Scythian, the Virginia-bred Celtic rock group, knows a thing or two about the rigors involved in becoming classically trained musicians. But what sets the quartet's new CD apart has a lot more to do with passion than with pedigree. The buskers-turned-band specialize in fusing Celtic, Gypsy and rock traditions with all the energy, affection and wit they can muster, which, as it turns out, is more than enough to justify the group's billing as "Celtic Adrenaline Pushers."

On "Immigrant Road Show," the band occasionally pays tribute to kindred spirits, first with a suitably barbed and boisterous rendition of Goats Don't Shave's "Hills of Donegal," then with a harmonious, pulsating take on the Pogues' "Tuesday Morning." Scythian even pulls a chapter from Commander Cody's "Tales From the Ozone" CD, fashioning a fresh arrangement of "Gypsy Fiddle" that moves from rhapsody to romp.
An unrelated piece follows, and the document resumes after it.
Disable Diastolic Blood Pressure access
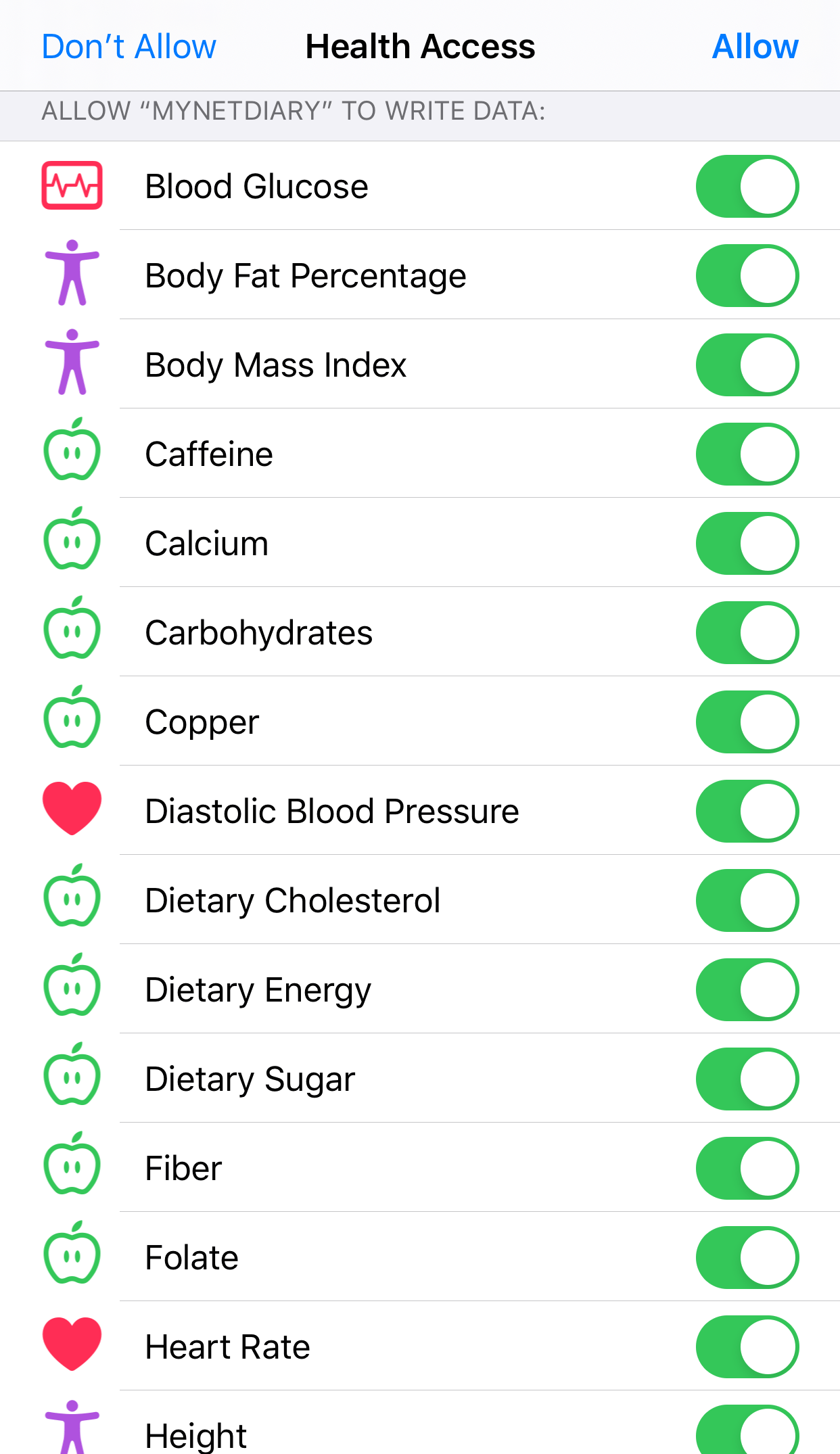The image size is (840, 1454). (x=747, y=812)
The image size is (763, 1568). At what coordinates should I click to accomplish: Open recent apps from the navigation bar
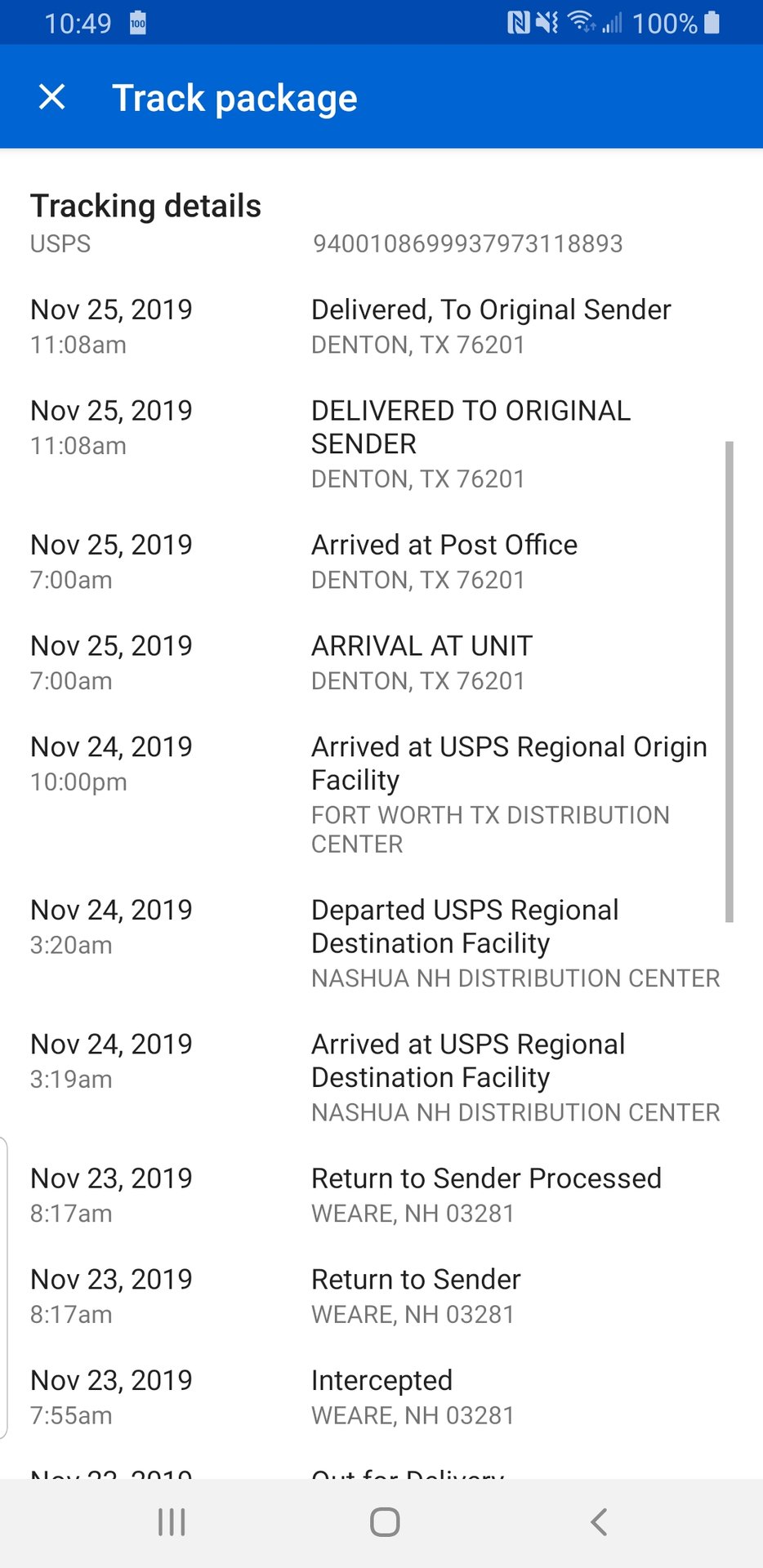pos(172,1522)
A couple of original tunes also make the cut, including singer-guitarist-accordionist Danylo Fedoryka's amusing, tongue-tripping travelogue "Highway 81."

Mostly, though, Fedoryka and sibling Alexander, on fiddle, vocals, guitar, mandolin and harmonica, spearhead a sound that searches beyond contemporary sources for inspiration, be it a Gershwinesque flourish or a Scottish war chant. Fiddlers Fedoryka and Josef Crosby thrive on fast tempos, and percussionist Michael Ounallah keeps the fires stoked -- that is, when he isn't sustaining a swing pulse that leads to other adventures en route to the band's foot-stomping, bottle-hoisting performance of Pete St. John's "Fields of Athenry."